Monday, April 6, 2009

Favourite Book given low marks

I've just been looking for something light to watch while winding down (something has hit me hard in the last few days, I don't know what, and drained me of energy), and happened upon a show where the host finds out things that his guest has never experienced and makes sure they do - always something very popular or well-known that the person has avoided or missed out on. It's called "I've never seen Star Wars", which gives the flavour.

Anyway, the guest in the chair this time was very well read, and was familiar with most of the books on the show's list, and so they ended up discussing one of the two options she hadn't previously read, which happens to be one of my all-time favourites. And neither of them liked it at all, or understood it!

The book in question: The Satanic Verses.

Now, is it my background that makes me love this book so much? After all, I remember when I first read it, in the sixth-form library (probably mostly when I should have been at lessons), and the disappointment then when the teachers and the woman in charge of the library both dismissed it as nowhere near as good as Salman Rushdie's other books. They didn't seem to "get" it, either. I have wondered since whether you need to have experienced both an insistence on religion and an awakening of personal thoughts to appreciate it, and today's discussion kind of confirmed that. Obviously the religious people who read the book and hated it enough to wish the author dead realised what it was all about, yet these intelligent and educated people on the TV had so little clue that they were reduced to finding the book's synopsis on Wikipedia so as to be able to say anything about it. I could hardly believe it.
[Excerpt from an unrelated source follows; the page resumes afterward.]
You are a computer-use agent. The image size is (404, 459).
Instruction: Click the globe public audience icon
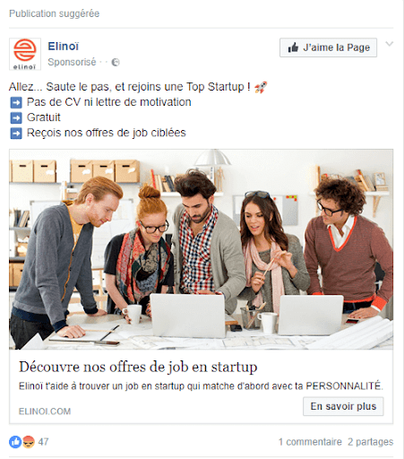[x=116, y=62]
Very definitely The Satanic Verses is a heretic's book. The aim of it, it seems to me, is to explore the consequences of doubting dogma, how who we are is related to who we try to be, the shape of our souls in response to the mould of our circumstances, and the ridiculousness of the notion that there is any inherent meaning in the world or our lives. I can only conclude that for many people, none of that has much meaning. They have never experienced anything in their lives that lets them even see it within fiction. Certainly to skim through the book looking for some scandalous passage that caused the trouble is missing the point - both tonight's readers concluded that such a passage didn't exist.

And it doesn't. More, there is a steady drip-feeding of absurdity, and the unforgivable sin of treating a serious religion as slightly silly and mildly amusing BUT by someone who is clearly very familiar with its detail. That must have hurt, and clearly did. While modern agnostic Westerners have grown up thinking that religion is slightly silly and mildly amusing and that life is pretty pointless, and so, for them, a book that says so at great length is just deathly dull. Well, I think it's great.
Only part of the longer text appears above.